France-Algérie: l’anticolonialisme a du mal à passer

France-Algérie: l’anticolonialisme a du mal à passer
  • La colonisation a été un viol sauvage à main armée
  • Voilà ce qu’il faut enseigner aux nouvelles générations

La crise actuelle entre l’Algérie et la France est inédite et grave. Elle va laisser des cicatrices. Une chose est sûre, la France a perdu son influence en Afrique. C'est une donne majeure dans sa relation avec le Maghreb, notamment le Maroc et l'Algérie, dans laquelle le président Macron a tranché en faveur de Rabat plutôt qu'Alger en reconnaissant sa souveraineté sur le Sahara occidental. Ce différend qui empoisonne ces pays frères et voisins depuis un demi-siècle devra être réglé, au nom de l’unité du Maghreb, mais en attendant, sur les deux rives de la Méditerranée, les gouvernements se crispent sur la question épineuse des laisser-passer consulaires.

L’actualité est inflammable. Récemment, à Mulhouse, Brahim A., schizophrène, a tué au couteau un policier et blessé plusieurs autres. Il est Algérien, sous Obligation de Quitter le Territoire Français, (OQTF), et vit en France depuis dix ans.

Avant l’attentat, Paris affirme avoir demandé à Alger dix fois de le rapatrier. Autant de refus reçus. L'Algérie est donc accusée d'être responsable du crime commis par son ressortissant. Il faut dire que l'opinion publique ne comprend pas comment ces migrants clandestins peuvent rester sur le territoire et tuer des gens dans la rue, quand bien même ils seraient malades psychiatriques. Elle exige qu'on les renvoie sans délai ni ménagement dans leur pays d’origine. Les médias aussi. Que ce soit clair: ce ne sont pas seulement ceux qui sont hostiles à l'Algérie qui en appellent à la fermeté.

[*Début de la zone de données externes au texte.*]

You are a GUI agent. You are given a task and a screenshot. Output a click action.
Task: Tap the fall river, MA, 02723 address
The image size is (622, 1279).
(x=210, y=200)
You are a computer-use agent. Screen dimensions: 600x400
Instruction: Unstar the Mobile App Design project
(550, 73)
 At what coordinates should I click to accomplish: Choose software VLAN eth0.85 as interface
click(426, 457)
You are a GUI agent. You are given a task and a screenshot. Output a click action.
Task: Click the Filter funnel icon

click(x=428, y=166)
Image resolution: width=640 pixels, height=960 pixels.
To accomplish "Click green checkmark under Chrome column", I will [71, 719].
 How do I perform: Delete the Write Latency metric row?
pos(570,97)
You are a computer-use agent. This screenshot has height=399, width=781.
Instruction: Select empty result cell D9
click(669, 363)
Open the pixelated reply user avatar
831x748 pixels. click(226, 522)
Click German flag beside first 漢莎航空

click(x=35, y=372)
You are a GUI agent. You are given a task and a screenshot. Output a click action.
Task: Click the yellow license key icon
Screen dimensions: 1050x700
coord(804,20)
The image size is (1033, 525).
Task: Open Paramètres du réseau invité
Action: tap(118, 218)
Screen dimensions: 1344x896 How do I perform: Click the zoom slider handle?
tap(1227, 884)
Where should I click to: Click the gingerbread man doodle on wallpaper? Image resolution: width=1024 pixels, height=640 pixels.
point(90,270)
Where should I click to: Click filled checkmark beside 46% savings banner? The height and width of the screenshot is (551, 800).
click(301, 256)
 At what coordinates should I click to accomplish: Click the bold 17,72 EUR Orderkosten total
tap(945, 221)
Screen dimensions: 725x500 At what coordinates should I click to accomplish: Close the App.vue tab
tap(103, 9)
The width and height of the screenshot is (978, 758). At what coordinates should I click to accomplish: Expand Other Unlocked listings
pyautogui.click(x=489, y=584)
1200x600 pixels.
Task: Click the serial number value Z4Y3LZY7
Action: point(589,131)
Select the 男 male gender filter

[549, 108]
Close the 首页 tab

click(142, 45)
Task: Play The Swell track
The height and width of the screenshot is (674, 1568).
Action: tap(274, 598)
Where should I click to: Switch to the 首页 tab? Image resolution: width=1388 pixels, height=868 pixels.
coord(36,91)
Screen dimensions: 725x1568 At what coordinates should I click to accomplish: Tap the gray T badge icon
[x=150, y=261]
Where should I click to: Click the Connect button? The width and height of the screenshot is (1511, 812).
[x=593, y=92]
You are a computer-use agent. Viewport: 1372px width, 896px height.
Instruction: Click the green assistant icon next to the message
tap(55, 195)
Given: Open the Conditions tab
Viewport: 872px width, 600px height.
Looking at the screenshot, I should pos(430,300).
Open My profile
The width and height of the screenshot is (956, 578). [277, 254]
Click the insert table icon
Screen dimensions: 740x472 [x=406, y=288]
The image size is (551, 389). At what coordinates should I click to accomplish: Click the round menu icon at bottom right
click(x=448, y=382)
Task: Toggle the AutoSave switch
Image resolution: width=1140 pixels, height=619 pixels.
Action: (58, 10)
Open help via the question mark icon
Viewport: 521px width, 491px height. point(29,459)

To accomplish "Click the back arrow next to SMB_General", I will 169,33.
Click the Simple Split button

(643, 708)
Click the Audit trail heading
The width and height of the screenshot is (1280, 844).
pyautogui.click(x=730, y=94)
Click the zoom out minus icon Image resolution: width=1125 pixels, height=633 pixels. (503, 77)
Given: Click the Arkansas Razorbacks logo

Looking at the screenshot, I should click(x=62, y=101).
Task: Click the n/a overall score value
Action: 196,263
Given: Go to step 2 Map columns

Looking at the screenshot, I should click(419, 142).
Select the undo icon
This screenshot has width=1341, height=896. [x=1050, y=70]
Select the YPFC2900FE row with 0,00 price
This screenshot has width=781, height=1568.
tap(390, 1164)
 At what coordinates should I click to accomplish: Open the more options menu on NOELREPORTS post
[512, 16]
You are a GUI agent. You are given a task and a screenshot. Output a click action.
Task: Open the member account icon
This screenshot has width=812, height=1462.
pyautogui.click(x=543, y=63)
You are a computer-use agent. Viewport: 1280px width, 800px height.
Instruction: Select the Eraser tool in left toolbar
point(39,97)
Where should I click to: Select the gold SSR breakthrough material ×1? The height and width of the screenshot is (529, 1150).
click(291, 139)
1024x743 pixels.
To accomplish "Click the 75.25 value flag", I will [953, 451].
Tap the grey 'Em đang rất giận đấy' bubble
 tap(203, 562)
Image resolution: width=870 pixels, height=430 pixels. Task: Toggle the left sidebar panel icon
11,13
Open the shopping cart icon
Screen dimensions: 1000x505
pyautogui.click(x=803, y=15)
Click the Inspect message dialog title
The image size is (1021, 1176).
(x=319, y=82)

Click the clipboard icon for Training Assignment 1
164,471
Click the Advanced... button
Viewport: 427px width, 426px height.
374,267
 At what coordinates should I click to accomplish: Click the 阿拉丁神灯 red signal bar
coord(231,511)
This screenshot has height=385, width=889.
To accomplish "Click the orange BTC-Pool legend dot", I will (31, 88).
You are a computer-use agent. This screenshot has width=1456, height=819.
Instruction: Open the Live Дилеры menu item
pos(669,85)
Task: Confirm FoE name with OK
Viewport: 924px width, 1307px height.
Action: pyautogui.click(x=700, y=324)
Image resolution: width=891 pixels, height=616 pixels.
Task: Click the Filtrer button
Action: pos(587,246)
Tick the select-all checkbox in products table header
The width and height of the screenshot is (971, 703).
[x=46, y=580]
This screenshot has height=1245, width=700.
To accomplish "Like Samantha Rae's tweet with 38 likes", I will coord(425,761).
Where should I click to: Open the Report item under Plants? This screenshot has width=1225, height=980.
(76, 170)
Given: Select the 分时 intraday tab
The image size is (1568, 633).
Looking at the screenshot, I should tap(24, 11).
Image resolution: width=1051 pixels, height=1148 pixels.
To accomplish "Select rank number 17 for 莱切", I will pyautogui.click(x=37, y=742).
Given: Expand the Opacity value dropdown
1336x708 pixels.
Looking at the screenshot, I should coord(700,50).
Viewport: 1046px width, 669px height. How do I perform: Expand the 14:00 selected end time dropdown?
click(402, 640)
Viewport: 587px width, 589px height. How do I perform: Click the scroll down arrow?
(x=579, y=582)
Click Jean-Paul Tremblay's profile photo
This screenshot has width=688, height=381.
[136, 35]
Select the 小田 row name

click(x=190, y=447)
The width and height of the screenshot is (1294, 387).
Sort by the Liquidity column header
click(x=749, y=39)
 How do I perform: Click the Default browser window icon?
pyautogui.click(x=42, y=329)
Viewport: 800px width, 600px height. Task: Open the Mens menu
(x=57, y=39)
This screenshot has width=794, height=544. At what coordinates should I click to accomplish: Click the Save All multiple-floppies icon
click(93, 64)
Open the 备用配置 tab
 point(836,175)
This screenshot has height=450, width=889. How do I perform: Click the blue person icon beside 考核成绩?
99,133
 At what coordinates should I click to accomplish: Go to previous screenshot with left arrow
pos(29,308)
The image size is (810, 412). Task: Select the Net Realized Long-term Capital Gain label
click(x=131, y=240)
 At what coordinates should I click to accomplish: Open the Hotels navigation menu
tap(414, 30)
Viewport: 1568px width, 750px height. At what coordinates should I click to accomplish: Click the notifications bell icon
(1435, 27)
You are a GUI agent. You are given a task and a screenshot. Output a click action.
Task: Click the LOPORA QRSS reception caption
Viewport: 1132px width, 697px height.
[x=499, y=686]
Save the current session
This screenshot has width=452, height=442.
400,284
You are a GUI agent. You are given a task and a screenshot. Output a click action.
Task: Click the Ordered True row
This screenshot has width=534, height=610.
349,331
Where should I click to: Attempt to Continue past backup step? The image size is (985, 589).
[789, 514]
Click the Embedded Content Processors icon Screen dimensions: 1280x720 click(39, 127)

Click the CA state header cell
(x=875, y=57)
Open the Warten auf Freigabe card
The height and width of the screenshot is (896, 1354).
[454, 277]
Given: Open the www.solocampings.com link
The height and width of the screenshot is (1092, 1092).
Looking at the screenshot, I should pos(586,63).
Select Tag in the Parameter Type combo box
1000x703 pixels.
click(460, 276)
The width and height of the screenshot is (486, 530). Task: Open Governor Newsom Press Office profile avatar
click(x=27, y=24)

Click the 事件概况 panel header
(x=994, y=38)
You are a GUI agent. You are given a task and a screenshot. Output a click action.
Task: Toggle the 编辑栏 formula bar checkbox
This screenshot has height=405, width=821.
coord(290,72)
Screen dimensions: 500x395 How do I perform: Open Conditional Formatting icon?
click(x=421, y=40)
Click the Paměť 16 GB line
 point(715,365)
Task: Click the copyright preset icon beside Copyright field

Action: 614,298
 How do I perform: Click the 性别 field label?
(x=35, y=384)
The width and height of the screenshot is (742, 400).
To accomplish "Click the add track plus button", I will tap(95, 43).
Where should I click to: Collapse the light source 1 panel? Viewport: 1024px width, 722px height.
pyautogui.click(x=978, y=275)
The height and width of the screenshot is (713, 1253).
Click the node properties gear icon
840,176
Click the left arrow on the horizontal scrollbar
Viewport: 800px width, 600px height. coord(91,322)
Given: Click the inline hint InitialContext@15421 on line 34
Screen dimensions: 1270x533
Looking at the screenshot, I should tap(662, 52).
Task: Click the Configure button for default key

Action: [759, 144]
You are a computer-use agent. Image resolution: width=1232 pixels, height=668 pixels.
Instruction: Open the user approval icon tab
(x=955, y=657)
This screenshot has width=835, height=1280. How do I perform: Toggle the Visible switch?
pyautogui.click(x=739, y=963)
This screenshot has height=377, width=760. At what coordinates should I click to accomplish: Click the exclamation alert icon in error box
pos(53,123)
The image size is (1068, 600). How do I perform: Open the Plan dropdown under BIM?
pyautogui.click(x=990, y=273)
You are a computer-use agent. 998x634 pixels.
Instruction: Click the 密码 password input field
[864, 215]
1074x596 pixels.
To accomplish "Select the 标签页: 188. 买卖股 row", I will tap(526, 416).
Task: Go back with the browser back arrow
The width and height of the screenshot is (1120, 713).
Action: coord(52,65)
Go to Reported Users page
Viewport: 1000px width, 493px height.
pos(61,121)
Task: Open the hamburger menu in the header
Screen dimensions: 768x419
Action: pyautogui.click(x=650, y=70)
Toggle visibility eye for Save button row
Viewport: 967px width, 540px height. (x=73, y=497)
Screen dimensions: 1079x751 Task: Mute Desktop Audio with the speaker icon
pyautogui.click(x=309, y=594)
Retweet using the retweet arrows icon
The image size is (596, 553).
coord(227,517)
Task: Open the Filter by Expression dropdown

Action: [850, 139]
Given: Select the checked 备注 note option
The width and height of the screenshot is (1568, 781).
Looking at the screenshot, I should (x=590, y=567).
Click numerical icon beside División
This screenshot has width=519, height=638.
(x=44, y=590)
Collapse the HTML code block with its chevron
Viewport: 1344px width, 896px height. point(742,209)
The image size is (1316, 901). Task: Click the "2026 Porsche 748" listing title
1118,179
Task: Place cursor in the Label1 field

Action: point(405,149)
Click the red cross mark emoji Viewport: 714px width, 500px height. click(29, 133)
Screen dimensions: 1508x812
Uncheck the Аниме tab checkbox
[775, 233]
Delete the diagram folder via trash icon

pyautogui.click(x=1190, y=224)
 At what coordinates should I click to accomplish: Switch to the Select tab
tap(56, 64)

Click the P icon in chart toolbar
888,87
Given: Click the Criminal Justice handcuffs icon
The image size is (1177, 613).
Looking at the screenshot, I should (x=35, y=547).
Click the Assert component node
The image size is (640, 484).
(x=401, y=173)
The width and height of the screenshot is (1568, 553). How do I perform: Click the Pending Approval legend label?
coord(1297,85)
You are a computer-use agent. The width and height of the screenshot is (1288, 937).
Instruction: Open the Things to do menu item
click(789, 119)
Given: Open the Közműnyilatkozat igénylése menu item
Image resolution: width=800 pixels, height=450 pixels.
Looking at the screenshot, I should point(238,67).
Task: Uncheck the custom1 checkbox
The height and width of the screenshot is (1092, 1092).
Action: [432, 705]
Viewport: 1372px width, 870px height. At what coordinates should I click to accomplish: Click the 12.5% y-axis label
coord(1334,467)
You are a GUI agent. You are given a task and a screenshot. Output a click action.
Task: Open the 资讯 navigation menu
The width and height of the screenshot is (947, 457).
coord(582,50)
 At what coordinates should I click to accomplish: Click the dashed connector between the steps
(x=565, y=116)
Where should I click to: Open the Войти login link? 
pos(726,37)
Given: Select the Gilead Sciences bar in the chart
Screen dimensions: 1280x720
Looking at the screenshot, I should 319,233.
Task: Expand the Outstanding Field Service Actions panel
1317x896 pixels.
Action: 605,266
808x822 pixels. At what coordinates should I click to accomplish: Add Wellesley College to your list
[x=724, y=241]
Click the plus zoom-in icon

La majorité des Français sont choqués par ces crimes, d'autant que depuis des semaines ils entendent beaucoup parler des «influenceurs algériens» et des propos violents qu'ils tiennent, relayés des centaines de milliers de fois sur les réseaux sociaux.

Dans ce contexte, que le Rassemblement national et d'autres composantes politiques de droite alimentent politiquement la rhétorique contre l'Algérie n'a rien de surprenant.

Ce qui l'est un peu plus, en revanche, c'est d’entendre le Premier ministre donner un étrange ultimatum à Alger pour reprendre ses ressortissants expulsés, sous peine d’une remise à plat des accords liés à la circulation entre les deux pays: «Nous leur donnerons quatre à six semaines...», a-t-il annoncé étrangement.

Quatre ou six, il fallait choisir. Il faut toutefois rappeler que François Bayrou n'a pas souhaité l'escalade, laissant son ministre de l'Intérieur Bruno Retailleau jouer le va-t-en-guerre contre Alger qu'il accuse de vouloir humilier la France «… ça suffit de se faire marcher dessus». 

Le langage n’a plus rien de diplomatique. Il est d’ordre émotionnel et populiste, destiné à toucher l’opinion et d’en gagner les faveurs.

La sémantique guerrière a de quoi inquiéter. Pas seulement en France. Dans toute l'Europe, la poussée de l'extrême-droite anti-immigration et islamophobe est nette. On l’a vu en Allemagne avec l'AfD. En France, depuis une vingtaine d’années, c’est «le Zemmourisme» qui a infusé la société, appelant au réveil les «petits Blancs» dans un pays frileux en proie au «grand remplacement»... 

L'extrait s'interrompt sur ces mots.